Friday, September 23, 2022

Here and There at The New Yorker




Half of The New Yorker’s readership subliminally or not so subliminally dreams of being in the magazine and the other half suffers from the delusion that their names have already appeared in the august periodical’s table of contents. The Secret Life of Walter Mitty could well have been an allegory for the prototypic subscriber. If you remember the story was written by James Thurber who was a famed New Yorker contributor. Sure, the fantasies in Thurber's fable    tend to center around wartime heroics, but the singular imagination of adulation experienced by anyone who submits a story, poem or Shouts & Murmurs piece could easily compete with the Purple Heart. The meaning of the word “submission’ has literally been transformed, at least for a part of the educated populace, by the stature the magazine has as an arbiter of talent. "Submission" is tantamount to approaching the gates of this Inferno.
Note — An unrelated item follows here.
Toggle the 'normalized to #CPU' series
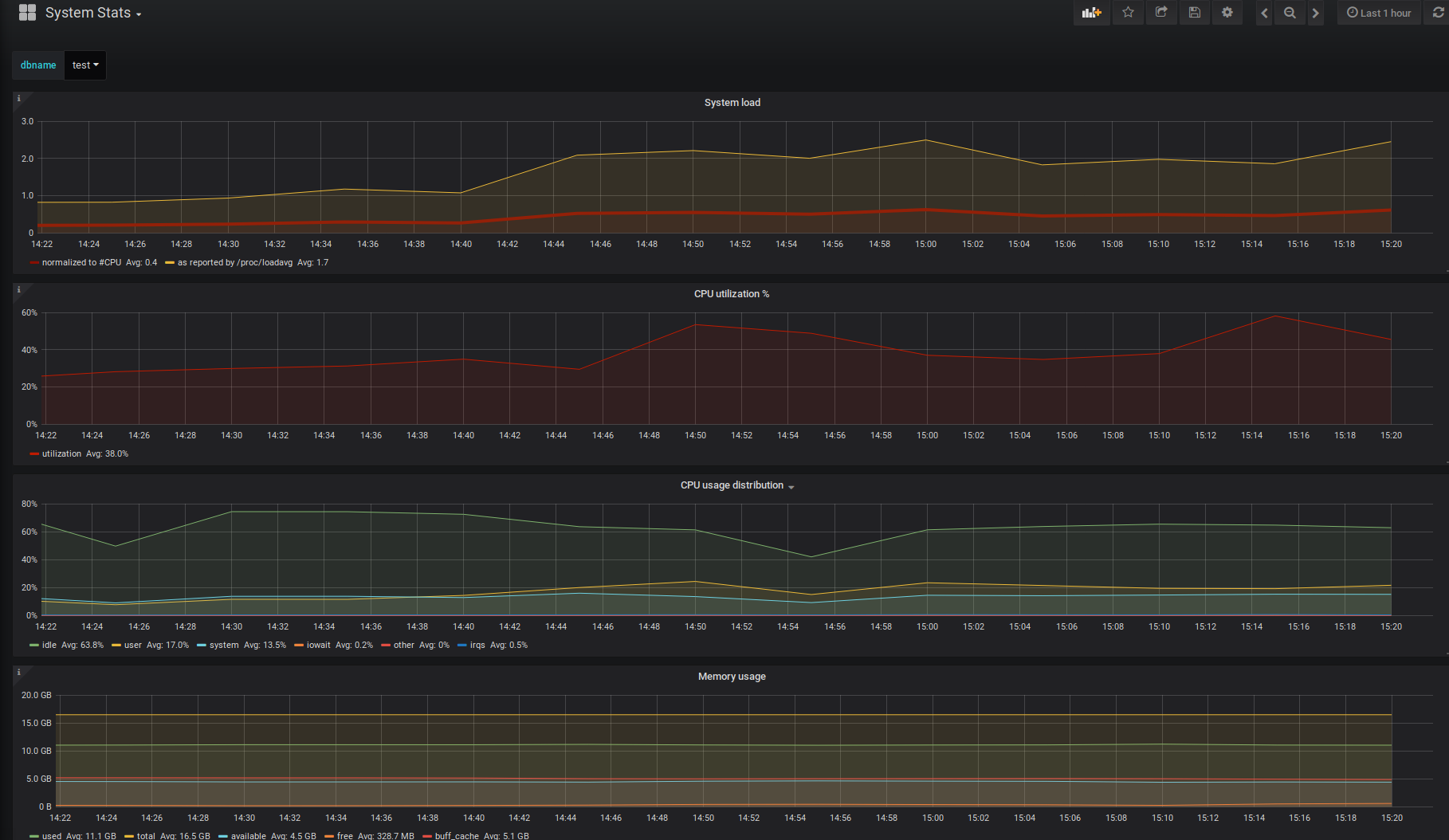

Remember Dante’s famous lines “lasciate all speranza voi ch’entrate?” If there were an ultimate “picker” who called out “saved” or “damned” with each petitioner carrying their old-fashioned SASE, it would be represented by the faces of David Remnick, Tina Brown, Robert Gottlieb, William Shawn, Harold Ross--all legendary New Yorker editors.

read "Ultimate Rejection!" by Francis Levy, The East Hampton Star

and listen to "This Old Heart of Mine"by Rod Steward (with Ronald Isley)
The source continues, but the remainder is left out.